# Required work
• A. From the Thanksgiving Tree text, return the passage starting with "They stood at" and going on through "express her gratitude." with no changes.
• B. In the Thanksgiving Tree text, why does the writer feel torn on seeing the phrase on the mantle?

They stood at the counter cutting out leaves and quickly recording on them the things for which they are most grateful. As I hung their thanks, I realized that kids – most often – are first and foremost thankful for people.
Mommy. . .Daddy. . .My Brother. . .My Cousin. . .My Grandma. . .My Grandpa. . .Jesus
Though I hope to foster within them a deep gratitude for all they have both relational, physical and emotional, I am more than alright with the idea that people are held closest to their tiny hearts.
Hope asked if she could write just one more leaf before heading up to bed.
“Of course you can sweetie,” I said, willing to stay up long into the night as she continued to express her gratitude.
Then she handed me a leaf to hang on the branch of our Thanksgiving Tree.
Gigi
She knows she’ll not see her again, this side of heaven. She understands that our lives are void of so much now that she is gone. But her sweet heart thought to be outwardly thankful for her precious grandmother who went to heaven just six weeks ago.
I’ve wrestled a lot these past six weeks with the idea of thanksgiving in the midst of a season of grief. To be honest, I haven’t felt all that thankful lately. Sad? Yes. Disappointed? Sure. Angry? You bet. Thankful? Not so much.
But everyday I look at my mantle, I see this phrase {that I’ve always believed to be truth} and I’m torn.
Gratitude turns what we have into enough.

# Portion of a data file
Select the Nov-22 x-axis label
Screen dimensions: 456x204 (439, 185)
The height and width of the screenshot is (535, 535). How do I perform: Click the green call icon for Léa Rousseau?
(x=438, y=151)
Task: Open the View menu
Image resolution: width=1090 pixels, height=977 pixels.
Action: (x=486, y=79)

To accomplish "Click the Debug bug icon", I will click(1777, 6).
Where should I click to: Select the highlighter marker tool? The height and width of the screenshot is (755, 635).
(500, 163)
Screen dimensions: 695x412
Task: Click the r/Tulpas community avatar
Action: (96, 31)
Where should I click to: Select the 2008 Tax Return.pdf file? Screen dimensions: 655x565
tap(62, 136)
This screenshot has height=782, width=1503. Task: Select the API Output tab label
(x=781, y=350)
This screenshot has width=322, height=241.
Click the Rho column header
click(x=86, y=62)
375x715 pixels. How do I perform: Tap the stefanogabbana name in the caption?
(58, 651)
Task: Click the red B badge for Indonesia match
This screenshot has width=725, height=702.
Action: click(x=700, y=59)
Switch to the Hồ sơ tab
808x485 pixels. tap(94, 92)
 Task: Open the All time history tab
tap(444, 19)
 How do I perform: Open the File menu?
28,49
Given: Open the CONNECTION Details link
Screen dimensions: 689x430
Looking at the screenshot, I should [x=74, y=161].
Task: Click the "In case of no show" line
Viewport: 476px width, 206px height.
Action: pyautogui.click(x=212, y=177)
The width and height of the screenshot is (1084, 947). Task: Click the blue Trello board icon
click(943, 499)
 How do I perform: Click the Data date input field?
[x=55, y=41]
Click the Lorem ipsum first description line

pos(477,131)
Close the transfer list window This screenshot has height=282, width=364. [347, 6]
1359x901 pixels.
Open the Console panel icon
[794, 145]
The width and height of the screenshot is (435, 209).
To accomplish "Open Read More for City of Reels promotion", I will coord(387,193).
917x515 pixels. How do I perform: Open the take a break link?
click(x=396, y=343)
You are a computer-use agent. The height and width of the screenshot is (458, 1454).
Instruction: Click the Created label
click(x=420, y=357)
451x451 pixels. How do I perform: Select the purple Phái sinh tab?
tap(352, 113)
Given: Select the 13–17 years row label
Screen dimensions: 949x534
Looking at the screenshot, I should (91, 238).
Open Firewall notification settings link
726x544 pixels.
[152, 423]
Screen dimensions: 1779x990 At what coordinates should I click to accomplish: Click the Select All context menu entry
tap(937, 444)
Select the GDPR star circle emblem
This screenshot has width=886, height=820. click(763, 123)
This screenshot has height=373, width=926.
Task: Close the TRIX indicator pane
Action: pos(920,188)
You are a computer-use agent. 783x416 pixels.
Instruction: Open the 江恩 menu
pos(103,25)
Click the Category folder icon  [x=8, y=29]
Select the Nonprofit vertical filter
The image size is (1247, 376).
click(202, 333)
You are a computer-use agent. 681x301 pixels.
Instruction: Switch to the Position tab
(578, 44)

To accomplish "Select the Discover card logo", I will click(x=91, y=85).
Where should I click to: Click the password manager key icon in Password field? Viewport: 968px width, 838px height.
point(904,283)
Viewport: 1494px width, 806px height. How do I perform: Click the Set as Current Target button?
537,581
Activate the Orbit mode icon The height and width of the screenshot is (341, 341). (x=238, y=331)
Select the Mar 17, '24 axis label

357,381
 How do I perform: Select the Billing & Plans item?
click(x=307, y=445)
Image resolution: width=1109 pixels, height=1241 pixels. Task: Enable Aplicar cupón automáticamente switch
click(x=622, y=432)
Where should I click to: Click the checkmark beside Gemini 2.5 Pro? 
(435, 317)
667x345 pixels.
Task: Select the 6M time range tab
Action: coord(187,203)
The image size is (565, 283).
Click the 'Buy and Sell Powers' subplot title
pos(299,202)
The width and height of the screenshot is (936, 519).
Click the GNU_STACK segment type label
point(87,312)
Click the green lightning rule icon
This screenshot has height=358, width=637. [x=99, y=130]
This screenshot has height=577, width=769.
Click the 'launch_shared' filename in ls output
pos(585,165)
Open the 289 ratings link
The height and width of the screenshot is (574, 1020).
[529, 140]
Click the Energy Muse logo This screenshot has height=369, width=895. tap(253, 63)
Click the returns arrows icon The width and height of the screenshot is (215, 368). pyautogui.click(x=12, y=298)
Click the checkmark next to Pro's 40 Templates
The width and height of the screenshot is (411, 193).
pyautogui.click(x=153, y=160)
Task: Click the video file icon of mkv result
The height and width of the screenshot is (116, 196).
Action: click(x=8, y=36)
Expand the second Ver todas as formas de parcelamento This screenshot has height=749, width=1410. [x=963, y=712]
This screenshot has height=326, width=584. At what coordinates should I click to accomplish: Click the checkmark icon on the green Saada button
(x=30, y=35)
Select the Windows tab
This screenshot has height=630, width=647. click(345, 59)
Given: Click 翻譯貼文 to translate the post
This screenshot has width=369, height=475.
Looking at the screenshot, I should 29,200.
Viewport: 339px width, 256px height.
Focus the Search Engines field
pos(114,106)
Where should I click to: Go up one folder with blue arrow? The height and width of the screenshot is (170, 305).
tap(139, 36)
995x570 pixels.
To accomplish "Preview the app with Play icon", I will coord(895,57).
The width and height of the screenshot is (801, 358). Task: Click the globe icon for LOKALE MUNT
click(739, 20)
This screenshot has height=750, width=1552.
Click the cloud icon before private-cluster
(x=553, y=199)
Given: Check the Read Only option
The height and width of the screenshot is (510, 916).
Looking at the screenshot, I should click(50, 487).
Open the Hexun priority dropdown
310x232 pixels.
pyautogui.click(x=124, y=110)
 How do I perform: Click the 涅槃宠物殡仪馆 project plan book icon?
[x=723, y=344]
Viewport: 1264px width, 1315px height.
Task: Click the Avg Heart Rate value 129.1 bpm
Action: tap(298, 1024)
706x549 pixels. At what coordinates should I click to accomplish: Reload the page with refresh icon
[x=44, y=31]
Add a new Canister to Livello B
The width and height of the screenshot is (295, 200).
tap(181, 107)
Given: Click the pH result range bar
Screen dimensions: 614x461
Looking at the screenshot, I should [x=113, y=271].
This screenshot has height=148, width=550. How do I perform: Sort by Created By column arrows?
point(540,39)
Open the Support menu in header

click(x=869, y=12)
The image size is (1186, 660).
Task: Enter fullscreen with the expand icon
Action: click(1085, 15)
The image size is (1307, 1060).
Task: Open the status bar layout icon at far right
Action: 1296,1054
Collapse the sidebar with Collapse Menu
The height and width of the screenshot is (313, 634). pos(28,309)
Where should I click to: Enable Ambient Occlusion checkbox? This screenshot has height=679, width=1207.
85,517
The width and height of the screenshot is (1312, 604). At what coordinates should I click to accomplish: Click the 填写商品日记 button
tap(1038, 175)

# Solutions to the problems
• A.
They stood at the counter cutting out leaves and quickly recording on them the things for which they are most grateful. As I hung their thanks, I realized that kids – most often – are first and foremost thankful for people.
Mommy. . .Daddy. . .My Brother. . .My Cousin. . .My Grandma. . .My Grandpa. . .Jesus
Though I hope to foster within them a deep gratitude for all they have both relational, physical and emotional, I am more than alright with the idea that people are held closest to their tiny hearts.
Hope asked if she could write just one more leaf before heading up to bed.
“Of course you can sweetie,” I said, willing to stay up long into the night as she continued to express her gratitude.

• B. The writer has always believed the phrase "Gratitude turns what we have into enough" to be true. During the six weeks of grief, though, the writer has felt sad, disappointed and angry rather than thankful.